The extradition of businessman Vladislav Klyushin is “another episode of Washington’s continuing ‘hunt’ for Russian nationals in third countries,” the Russian Embassy in Switzerland, told TASS on Sunday.
Spokesperson Vladimir Khokhlov said Moscow was “deeply disappointed” by the decision of a Swiss court to reject Klyushin’s appeal to block his extradition on Friday. The man was handed over to American police officers in Zurich on Saturday, who escorted him on a flight, according to Switzerland’s Federal Office of Justice.
The software developed by Klyushin’s media monitoring and analytics company, M13, is used by Russian state agencies, including the federal government and Presidential Executive Office, according to the firm’s website. The businessman was detained by Swiss police in March during a family skiing trip, his lawyer, Oliver Ciric, told the media.
Swiss justice officials said the US accused Klyushin of insider trading that involved “tens of millions of dollars.”
Ciric believes the persecution of the businessman is politically motivated, and that he will face “inhuman and degrading treatment” when extradited to the US.
He told The Times in September that the charges of insider trading were being used as a pretext to transport Klyushin to the US. The lawyer said his client would likely be charged with heading an alleged Russian covert operation to meddle in the 2016 US presidential election and hack the server of the Democratic Party.

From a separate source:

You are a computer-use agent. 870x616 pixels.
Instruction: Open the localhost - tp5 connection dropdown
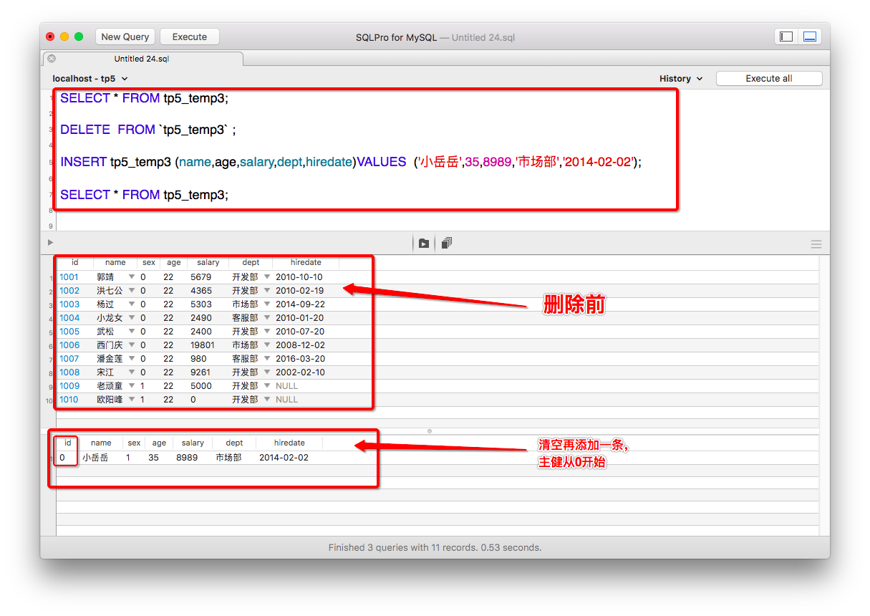(90, 79)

In the same interview, Ciric claimed that Klyushin had access to “certain security information” related to the Russian government, and rebuffed recruitment attempts by US and British intelligence agents in the past.
The lawyer said that Klyushin’s criminal case file has been sealed by a Massachusetts court, which is “quite unusual” for financial charges that are typically publicized by a US financial regulator.
US officials accused the Kremlin of seeking to influence the vote and hacking the server of the Democratic National Committee and an email account of John Podesta, who led Hillary Clinton’s campaign against Donald Trump. Russia consistently denied these allegations. Klyushin has denied any involvement in insider trading and hacking.